■ Records shown

==========

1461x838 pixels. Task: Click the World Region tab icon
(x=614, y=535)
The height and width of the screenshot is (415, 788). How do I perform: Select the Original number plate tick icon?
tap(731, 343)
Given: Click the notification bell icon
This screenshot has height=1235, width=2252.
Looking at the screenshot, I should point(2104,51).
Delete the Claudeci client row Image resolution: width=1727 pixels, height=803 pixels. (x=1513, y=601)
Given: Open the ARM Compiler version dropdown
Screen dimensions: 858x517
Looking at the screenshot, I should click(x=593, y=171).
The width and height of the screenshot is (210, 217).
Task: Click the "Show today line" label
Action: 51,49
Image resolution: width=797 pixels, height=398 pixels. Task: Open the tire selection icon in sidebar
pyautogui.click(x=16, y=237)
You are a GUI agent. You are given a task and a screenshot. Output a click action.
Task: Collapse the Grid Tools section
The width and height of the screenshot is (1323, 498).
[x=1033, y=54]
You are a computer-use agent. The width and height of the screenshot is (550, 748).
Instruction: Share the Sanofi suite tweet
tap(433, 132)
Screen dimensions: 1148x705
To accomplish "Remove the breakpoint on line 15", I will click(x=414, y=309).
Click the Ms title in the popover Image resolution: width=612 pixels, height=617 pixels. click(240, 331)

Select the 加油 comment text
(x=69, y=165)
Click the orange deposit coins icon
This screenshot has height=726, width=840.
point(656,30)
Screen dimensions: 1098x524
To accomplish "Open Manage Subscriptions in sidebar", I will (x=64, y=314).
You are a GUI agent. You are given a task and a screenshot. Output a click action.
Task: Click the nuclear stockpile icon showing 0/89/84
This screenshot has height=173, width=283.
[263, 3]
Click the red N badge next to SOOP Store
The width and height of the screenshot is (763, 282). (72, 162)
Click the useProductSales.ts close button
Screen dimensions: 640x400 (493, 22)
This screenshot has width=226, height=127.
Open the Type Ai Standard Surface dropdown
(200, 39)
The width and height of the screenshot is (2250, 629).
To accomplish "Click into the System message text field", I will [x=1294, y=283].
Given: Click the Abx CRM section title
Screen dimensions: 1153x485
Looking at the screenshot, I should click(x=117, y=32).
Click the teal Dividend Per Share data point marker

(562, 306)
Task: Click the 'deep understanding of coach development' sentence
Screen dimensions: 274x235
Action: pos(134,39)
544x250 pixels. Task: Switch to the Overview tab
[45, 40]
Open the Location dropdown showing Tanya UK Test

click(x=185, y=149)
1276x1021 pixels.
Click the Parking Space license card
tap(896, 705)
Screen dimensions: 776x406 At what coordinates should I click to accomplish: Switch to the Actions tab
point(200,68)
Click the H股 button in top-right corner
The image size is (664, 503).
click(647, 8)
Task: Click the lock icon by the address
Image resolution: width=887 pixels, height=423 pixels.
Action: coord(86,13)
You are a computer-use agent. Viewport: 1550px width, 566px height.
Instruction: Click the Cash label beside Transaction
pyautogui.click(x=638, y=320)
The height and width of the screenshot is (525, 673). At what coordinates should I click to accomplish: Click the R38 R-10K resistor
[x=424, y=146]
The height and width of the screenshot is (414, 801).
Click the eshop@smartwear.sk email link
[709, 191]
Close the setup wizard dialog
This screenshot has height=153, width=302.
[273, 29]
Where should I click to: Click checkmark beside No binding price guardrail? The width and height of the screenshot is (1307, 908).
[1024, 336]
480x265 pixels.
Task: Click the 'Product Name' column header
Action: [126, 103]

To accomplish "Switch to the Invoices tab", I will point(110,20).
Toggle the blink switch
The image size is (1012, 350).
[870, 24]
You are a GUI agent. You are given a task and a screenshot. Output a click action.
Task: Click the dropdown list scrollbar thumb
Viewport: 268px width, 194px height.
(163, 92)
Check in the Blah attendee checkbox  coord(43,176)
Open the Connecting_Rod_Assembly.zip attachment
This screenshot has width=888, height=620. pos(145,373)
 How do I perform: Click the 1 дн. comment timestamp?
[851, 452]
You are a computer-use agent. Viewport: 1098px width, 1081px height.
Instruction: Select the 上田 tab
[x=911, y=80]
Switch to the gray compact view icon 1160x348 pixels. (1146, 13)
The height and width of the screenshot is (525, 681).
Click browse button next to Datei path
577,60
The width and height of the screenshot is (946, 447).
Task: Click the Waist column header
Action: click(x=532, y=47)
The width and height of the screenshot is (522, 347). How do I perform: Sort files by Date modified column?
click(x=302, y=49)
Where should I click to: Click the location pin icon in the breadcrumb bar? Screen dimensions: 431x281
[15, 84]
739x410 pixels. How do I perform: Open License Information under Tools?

==========

■ Task instructions
Within the entries, how many lines contain the word "computer"? Answer with a number alone.

■ Answer to this problem
3